Tom Jefferson’s fears have been realized: We have mega-government without properly functioning newspapers. Thank goodness for the Internet, cable news and social media that provide other avenues for information.
This IRS email glitch reminds many folks of the 18.5-minute gap in one of President Richard Nixon’s recordings of White House phone conversations. Nixon’s secretary, Rose Mary Woods, said she made “a terrible mistake” by accidentally recording over that length of another conversation.
That was news, certainly, back in the day.
Even beyond the scandal itself, simply as a matter of allowing the public to understand the level of competence, or lack thereof, in an important federal agency, shouldn’t citizens be informed that the IRS is “challenged” when it comes to data retention and protection?

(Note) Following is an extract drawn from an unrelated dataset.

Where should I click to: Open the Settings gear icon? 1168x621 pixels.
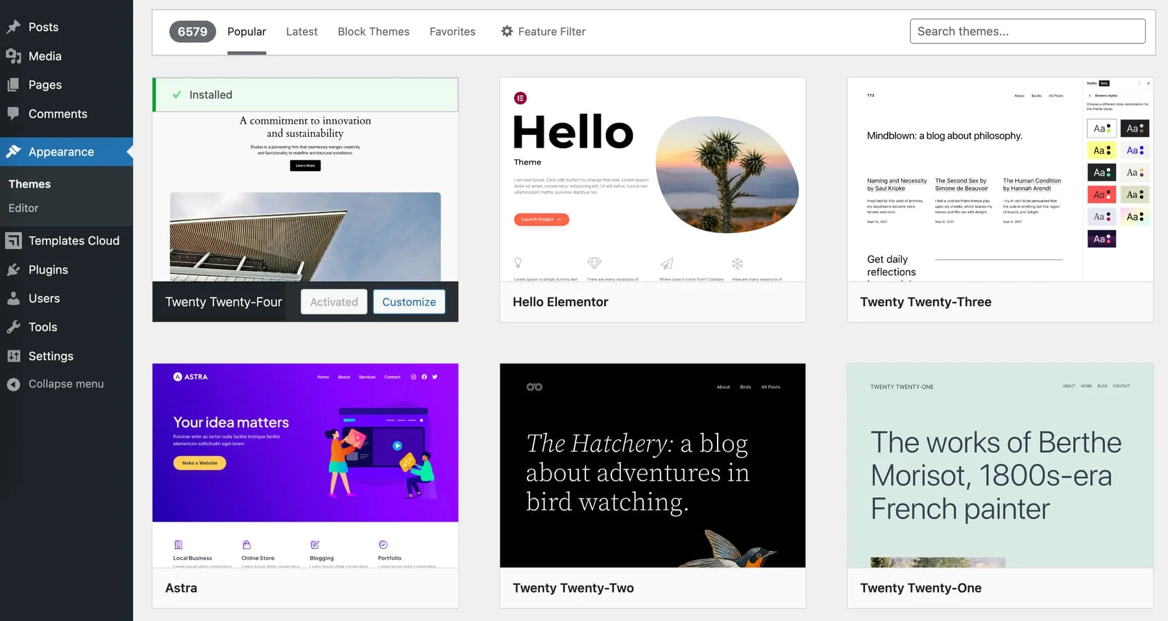(x=14, y=356)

This is, after all, an agency that is tasked with a lot of record-keeping, not to mention enforcement of the new national healthcare regime.
The Blaze found a newsworthy angle to question the official pronouncement, interviewing Norman Cillo, an IT professional who has worked with Army intelligence and as a program manager at Microsoft. “If the IRS’ email server is in such a state that they only have one copy of data and the server crashes and it’s gone,” Cillo offered, “I’ve never heard of such a thing.”
He suspects that Congress is “being lied to” by the IRS about those emails.
Where there’s a will, there’s a way, though. U.S. Rep. Steve Stockman (R-Tx.) suggests another common sense method of capturing this important email evidence: the National Security Agency. Stockman sent Admiral Michael S. Rogers, the NSA director, a letter asking the agency to “produce all metadata it has collected on all of Ms. Lerner’s email accounts for the period between January 2009 and April 2011.”
This government knows every phone call we’ve made in more than a decade and every email we’ve sent. It polices the entire world, even tapping the phone lines of foreign leaders. And it always seeks to expand its role in every facet. Surely the NSA can locate those emails at the center of the IRS scandal that somehow someone forgot to back-up.
There would be something especially droll about a government fulfilling its leader’s promise of transparency courtesy of its most secretive agency.